A/N: This story is set roughly a month or so following Corypheus's defeat at the hands of Inquisitor Lavellan and will contain so many spoilers, so I'd encourage anyone who doesn't want major plot points revealed to finish up Inquisition before reading! That said, however, I felt the need to explore what could happen after the end of the game - particularly, but not limited to, that horrible cliffhanger they left us with. This story is going to include primarily elements of Inquisition, however, characters and plot points from Origins and Dragon Age II are going to be folded in as events progress. I have a very expansive adventure planned for these characters, so thank you to anyone who takes the time to read and stick with the story!


The Raven's Song

Inquisitor Lavellan sat perched upon the railing of the balcony extending from her private quarters, one knee hugged tightly to her chest, the other dangling carelessly in the open air. The wind pulled gently at her slight frame and at her hair, tossing deep crimson half-curls across her nose and around her shoulders. Such a position probably wasn't the wisest place to spend the evening, nor would many in Skyhold choose to brave the couple hundred foot fall that threatened should her balance falter; on a warm night such as this, however, and with a moon so full and bright, Velatha couldn't imagine spending it locked away inside.

In fact, she rarely spent her nights inside save when it was time to sleep. Ages ago, when she still lived with her clan, she would sometimes abandon her tent to sleep on the grass below the moon and stars. Once, so far in the past when the world still made sense to her, she and Solas had slept on a pile of blankets atop one of the battlements on a night very like this one. That night, they had watched stars fall from the heavens over the tips of the Frostbacks.

It was funny to think that only a few months separated her from the woman she had been then, as opposed to the worn creature she felt like now.
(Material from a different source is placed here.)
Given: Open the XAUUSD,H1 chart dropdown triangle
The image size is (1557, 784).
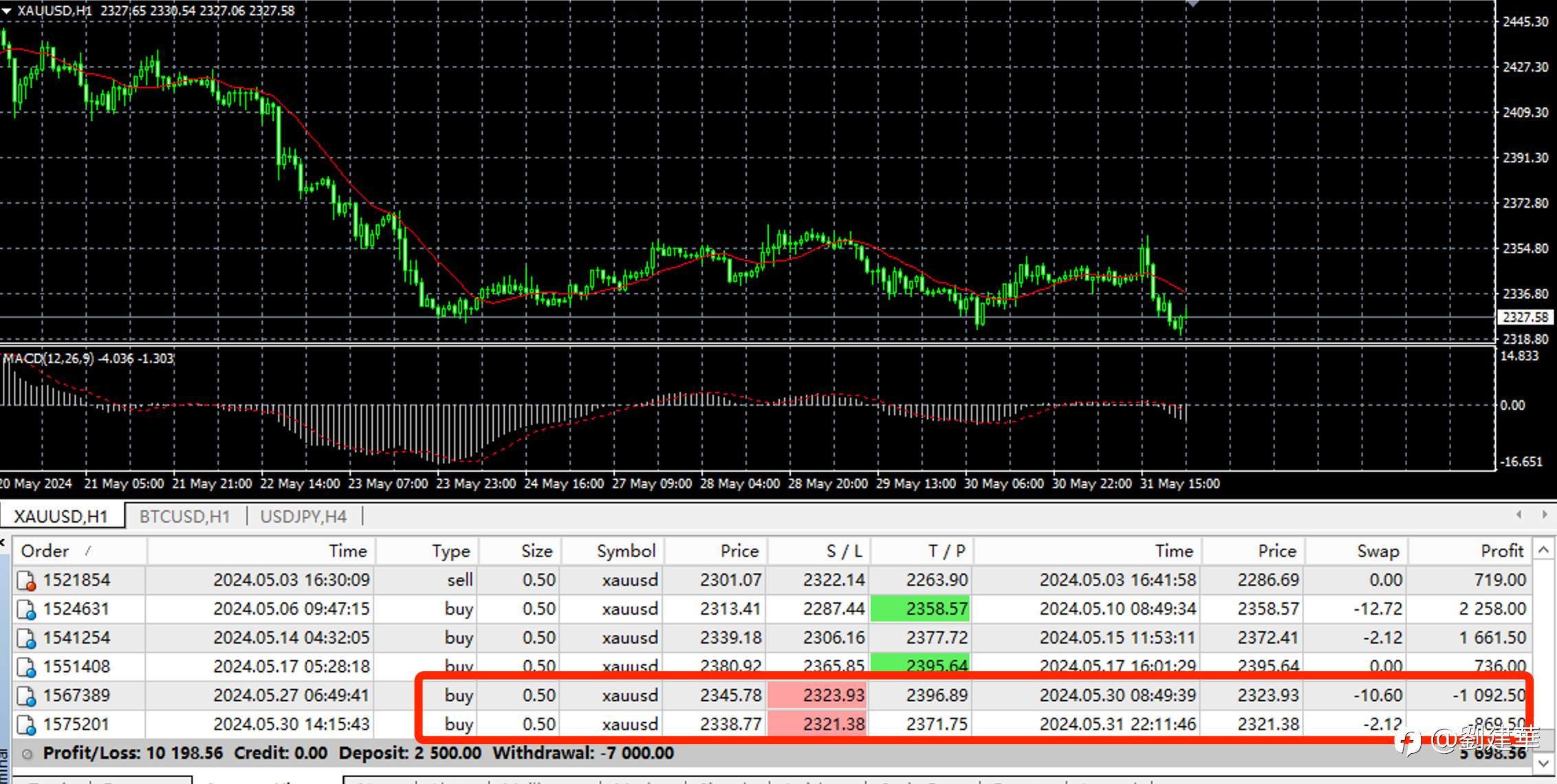Looking at the screenshot, I should click(x=7, y=11).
She swallowed the memory, expending more effort than she'd like to admit attempting to push it down below the surface. Throughout the festivities following Corypheus's defeat she'd done the same; with a little drink now and again, she'd managed to get just sloshed enough each night that she could almost enjoy herself, that she could hide the raw hole that had opened in her heart.

Nobody cast her sidelong glances or hovered over her, attempting to make sure she was alright. Each of her friends had asked once, in private, how well she was holding up. She'd told each of them the same thing: "I'll be fine, really. I've already got more than enough on my mind."

The only person who'd seemed unsatisfied with her answer was Varric, but even he never pressed the point. Still, Velatha knew he was supposed to return to Kirkwall at the beginning of last week, not keep sitting in the hall, scratching on parchment and swindling anyone brave enough to sit down with a deck of cards.

Elves were supposed to be the perceptive ones; then again, making a living in the merchant's guild would do that to a person.

The Inquisitor's watercolor green eyes scanned the starlit horizon, probing the mountaintops and shaded valleys for...she wasn't sure what anymore. Ever since he disappeared, she refused to allow herself the hope that Solas would ever return. He hadn't even deigned to say goodbye, so she had no reason to fool herself into thinking otherwise. In fact, for the most part she refused to let herself think of him at all. Now that all the celebrations were over, she had too much on her plate what with dodging nobility left and right and trying to raise some kind of order from the ashes of Thedas to indulge her grief. Too many eyes were upon her day and night for her to give way to her tears, her silent wishes.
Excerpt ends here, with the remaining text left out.